Il y a de la prétention et de la folie dans une telle entreprise, et donc du romantisme. Quand il débute Sambre chez Glénat en 1986, Bernard Yslaire s’est déjà fait une petite réputation dans le Journal de Spirou avec Bidouille et Violette, une bluette un peu maniérée mais éminemment touchante qui osait parler de sentiments dans un hebdomadaire alors en pleine ébullition, où les personnages un peu raides de Yoko Tsuno côtoyaient ceux dégoulinants de machisme d’Archie Cash, les grands classiques qu’étaient Franquin, Will ou Roba livrant leurs pages presqu’en s’excusant...

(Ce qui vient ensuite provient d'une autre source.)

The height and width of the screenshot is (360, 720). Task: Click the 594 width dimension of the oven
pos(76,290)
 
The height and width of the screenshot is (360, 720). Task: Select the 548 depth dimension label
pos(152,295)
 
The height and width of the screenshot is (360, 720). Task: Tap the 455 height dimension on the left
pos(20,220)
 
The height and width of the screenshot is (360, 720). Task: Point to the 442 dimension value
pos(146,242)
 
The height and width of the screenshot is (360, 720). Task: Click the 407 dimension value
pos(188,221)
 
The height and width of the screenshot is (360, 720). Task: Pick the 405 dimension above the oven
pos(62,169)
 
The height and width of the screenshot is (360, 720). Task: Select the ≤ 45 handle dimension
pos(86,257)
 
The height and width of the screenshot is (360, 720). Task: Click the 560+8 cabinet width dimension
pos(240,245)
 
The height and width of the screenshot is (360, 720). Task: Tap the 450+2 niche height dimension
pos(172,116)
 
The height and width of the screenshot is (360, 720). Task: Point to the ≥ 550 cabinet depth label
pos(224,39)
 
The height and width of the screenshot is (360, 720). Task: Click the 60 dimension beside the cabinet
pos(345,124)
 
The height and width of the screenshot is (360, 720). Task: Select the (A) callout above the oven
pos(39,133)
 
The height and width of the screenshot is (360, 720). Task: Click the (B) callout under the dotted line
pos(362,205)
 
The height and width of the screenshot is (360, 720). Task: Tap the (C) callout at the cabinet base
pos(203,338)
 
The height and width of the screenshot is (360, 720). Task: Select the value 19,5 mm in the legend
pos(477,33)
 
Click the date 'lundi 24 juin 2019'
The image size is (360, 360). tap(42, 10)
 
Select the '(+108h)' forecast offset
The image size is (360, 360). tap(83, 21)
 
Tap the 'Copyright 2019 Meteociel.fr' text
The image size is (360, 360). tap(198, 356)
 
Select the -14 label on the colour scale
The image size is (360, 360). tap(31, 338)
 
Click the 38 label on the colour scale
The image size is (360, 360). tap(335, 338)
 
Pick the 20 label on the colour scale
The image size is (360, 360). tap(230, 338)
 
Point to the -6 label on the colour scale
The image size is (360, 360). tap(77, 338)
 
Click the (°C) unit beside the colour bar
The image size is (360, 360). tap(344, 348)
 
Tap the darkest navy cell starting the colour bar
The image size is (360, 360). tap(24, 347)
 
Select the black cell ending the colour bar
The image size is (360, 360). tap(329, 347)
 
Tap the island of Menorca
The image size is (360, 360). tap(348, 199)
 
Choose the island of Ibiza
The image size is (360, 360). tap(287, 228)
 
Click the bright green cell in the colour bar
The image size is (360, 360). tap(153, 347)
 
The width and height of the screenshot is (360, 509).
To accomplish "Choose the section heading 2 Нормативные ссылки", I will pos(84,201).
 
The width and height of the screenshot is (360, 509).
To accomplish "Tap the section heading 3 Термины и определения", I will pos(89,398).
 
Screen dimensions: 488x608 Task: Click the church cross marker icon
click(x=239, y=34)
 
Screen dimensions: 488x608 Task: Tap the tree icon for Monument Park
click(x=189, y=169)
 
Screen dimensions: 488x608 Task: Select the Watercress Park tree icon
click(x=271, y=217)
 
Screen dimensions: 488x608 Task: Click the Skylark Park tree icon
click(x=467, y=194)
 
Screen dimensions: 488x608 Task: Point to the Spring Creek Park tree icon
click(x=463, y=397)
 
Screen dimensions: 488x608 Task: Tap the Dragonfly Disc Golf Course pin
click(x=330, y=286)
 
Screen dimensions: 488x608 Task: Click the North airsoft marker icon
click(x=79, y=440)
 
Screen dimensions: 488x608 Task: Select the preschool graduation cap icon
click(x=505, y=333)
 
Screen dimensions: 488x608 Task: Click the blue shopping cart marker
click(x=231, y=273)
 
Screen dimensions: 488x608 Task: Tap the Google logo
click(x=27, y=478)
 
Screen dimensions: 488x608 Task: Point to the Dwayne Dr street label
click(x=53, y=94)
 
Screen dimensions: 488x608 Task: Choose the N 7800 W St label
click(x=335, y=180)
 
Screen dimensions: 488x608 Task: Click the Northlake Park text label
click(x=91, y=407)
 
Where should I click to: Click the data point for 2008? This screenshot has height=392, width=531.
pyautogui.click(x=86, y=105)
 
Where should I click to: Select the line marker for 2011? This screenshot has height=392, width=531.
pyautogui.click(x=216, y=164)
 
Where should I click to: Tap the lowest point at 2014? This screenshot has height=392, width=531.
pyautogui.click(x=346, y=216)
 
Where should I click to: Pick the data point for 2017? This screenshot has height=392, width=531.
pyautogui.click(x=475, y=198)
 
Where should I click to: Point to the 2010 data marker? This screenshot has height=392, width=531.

La bande dessinée de papa était en train de mourir, une bande dessinée adulte flamboyait de l’autre côté du Quiévrain, et la subversion occupait le journal belge aussi bien dans les « hauts de page » signés Conrad & Yann, que dans son supplément, le dernier baroud d’honneur des classiques belges, Le Trombone illustré, cornaqué par Delporte et Franquin qui avaient tout compris du changement de paradigme que la bande dessinée était en train de connaître.
La rencontre avec Yann (qui signe Balac, Balzac sans le « z » de Zorro), va certainement décoincer Yslaire qui se rêve un destin dans le 9e art. Le scénariste marseillais qui arrive alors à Bruxelles sur les traces d’Yves Chaland apporte à son complice son impressionnante culture, son sens de l’ironie, et sa formidable capacité d’écrire des séquences inoubliables. Le projet tombe dans les mains d’Henri Filippini, alors prospecteur de talents chez le tout jeune éditeur Jacques Glénat. « Cela va faire 50.000 ! » dit-il en se frottant les mains. 50.000 exemplaires vendus, oui, et bien davantage.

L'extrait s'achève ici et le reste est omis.